= Using the information =
(A) In the catalog entry for the Prud'hon drawing of Racine's apotheosis, who engraved the work in reverse as the frontispiece to the 1816 edition of Racine's complete works?
(B) From the catalog entry for the Prud'hon drawing of Racine's apotheosis, reproduce the passage from "Adolphe Dugléré; Paris, 1" to "(2,000 French Francs).".
(C) Continue the catalog entry for the Prud'hon drawing of Racine's apotheosis from its last line.

= Passage provided =
Pierre-Paul Prud'hon* (French, 1758-1823)
Pierre-Paul Prud'hon* (French, 1758-1823)

Apotheosis of Jean Racine: Racine between an Allegory of his Genius and Melpomene, the Muse of Tragedy crowned by Immortality, surrounded by Greek busts in the background

Details
Pierre-Paul Prud'hon* (French, 1758-1823)
Apotheosis of Jean Racine: Racine between an Allegory of his Genius and Melpomene, the Muse of Tragedy crowned by Immortality, surrounded by Greek busts in the background
inscribed in a cartouche 'Son Génie et Melpomêne le mènent à l'Immortalité.' and in Greek letters 'MENANDROS', 'ARISTOPHANES', 'SOPHOKLES' 'EUREPID[ES]', and '[OEU]VRES [DE] RAC[INE]', and with inscription 'PRUDHON INV'
20ack chalk, watermark D&C BLAUW
12 3/8 x 8 3/8 in. (313 x 212 mm.)
Provenance
Pierre Didot.
N. Révil; Paris, 29-30 March 1842, lot 204 (127 francs).
Adolphe Dugléré; Paris, 1 February 1853, lot 65 (200 French Francs).
Marie-Joseph-François Mahérault; Paris, 27-9 May 1880, lot 245 (2,000 French Francs).
Auguste Jacobé de Naurois, to his son,
Albert Jacobé de Naurois, thence by descent.
Literature
T.-C. Brun-Neergaard, Sur la situation des beaux-arts en France, ou Lettres d'un danois à son ami, Paris, 1801, p. 136.
C. Clément, Prud'hon, sa vie, ses oeuvres et sa correspondance, Paris, 1872, p. 248.
E. de Goncourt, Catalogue raisonné de l'oeuvre peint, dessiné et gravé de P.-P. Prud'hon, Paris, 1876, pp. 245-6.
J. Guiffrey, L'oeuvre de Pierre-Paul Prud'hon, Archives de l'Art Français, 1924, no. 1063.
Exhibited
Paris, Ecole des Beaux-Arts, Exposition Prud'hon, 1874, no. 375.
Engraved
In reverse by Henri Marais (fig. 1) as frontispiece to the Oeuvres complètes de Jean Racine, Paris, 1801-1805.
In reverse by Jean-Marie Leroux, as frontispiece to the Oeuvres complètes de Jean Racine, Paris, 1816.
In reverse in a lithograph by Louis-Alexis-Léon de Pellicot, as frontispiece to the Oeuvres complètes de Jean Racine, Paris, 1820.

Records from a collection:
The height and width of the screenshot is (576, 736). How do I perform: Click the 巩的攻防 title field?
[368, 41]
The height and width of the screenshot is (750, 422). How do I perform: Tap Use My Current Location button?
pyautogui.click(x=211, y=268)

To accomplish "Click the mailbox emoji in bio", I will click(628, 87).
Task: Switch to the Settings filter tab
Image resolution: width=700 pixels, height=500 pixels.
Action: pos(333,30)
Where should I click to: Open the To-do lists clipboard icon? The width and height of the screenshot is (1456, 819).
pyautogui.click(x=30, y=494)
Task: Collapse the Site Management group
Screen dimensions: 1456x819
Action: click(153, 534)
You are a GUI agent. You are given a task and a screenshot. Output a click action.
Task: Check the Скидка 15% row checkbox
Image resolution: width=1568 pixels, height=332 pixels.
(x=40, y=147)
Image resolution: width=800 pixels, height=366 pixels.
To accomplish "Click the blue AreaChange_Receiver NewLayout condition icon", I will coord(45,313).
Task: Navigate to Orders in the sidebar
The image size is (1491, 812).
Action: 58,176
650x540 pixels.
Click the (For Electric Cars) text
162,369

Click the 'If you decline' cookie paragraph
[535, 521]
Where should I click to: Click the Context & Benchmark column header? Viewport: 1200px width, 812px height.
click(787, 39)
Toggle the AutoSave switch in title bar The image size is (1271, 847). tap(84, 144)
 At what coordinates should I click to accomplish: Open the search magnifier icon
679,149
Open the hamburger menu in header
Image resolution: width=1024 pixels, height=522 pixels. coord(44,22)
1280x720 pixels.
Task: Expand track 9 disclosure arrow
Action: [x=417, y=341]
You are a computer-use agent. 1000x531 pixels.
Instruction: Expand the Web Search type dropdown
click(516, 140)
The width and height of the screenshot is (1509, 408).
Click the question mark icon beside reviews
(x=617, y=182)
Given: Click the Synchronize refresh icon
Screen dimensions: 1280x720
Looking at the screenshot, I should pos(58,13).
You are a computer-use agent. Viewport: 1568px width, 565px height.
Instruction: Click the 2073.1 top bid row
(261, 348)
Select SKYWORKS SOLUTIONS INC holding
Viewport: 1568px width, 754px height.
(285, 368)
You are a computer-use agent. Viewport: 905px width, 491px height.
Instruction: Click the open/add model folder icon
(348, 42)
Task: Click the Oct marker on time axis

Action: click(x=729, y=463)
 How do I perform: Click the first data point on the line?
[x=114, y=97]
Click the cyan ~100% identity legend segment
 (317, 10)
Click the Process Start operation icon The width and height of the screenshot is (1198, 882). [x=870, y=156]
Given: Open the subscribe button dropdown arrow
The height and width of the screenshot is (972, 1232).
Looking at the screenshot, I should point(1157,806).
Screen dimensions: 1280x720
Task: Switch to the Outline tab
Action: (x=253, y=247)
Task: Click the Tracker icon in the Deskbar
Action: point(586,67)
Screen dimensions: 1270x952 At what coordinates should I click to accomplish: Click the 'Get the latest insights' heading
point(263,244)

= Results in order =
(A) Jean-Marie Leroux.

(B)
Adolphe Dugléré; Paris, 1 February 1853, lot 65 (200 French Francs).
Marie-Joseph-François Mahérault; Paris, 27-9 May 1880, lot 245 (2,000 French Francs).

(C)
Lot Essay

This is the final drawing, engraved by Henri Marais, for the frontispiece of Pierre Didot's de luxe edition of Racine's plays (1801-05). The volumes were reprinted in 1816, 1820 and 1822, with two different sets of prints after the same compositions. A sketch for the present drawing, in the same medium but slightly smaller, was in Brun-Neergaard's collection in the early 19th Century, Guiffrey, op. cit., no. 1064.
Prud'hon's success at the Salon did not last long. Lacking sufficient private commissions, he worked extensively for publishers for a more secure source of income. Throughout his career, he illustrated more than eighty books. In preparation for the illustrations, Prud'hon usually executed two drawings, one sketched in black chalk and another, more finished, for the engraver. A pair of such drawings for Tasso's Aminta, published by Renouard in 1800, was sold in these Rooms, 12 January 1995, lot 14. The second drawing for the Aminta series is drawn entirely in wash with the point of the brush. This medium, however, proved to be so time-consuming, that in the following years Prud'hon refused to execute wash drawings for book illustrations and prepared the engravers drawings in black chalk, such as in the present sheet.
In the second half of the 19th Century, the drawing was owned by a distinguished collector of Jean Racine memorabilia and famous bibliophile, Auguste de Naurois (1803-1885). De Naurois was the grandson of Claude-Louis de Naurois (1741-1819), whose grandmother, Marie-Catherine Collin de Moramber, was the daughter of the playwright Jean Racine.
Claude-Louis Jacobé de Naurois began the family tradition of collecting documents relating to Jean Racine and his son, Louis Racine, who was also a playwright. The collection was continued by Claude-Louis' grandson Auguste de Naurois and his great-grandson Albert de Naurois.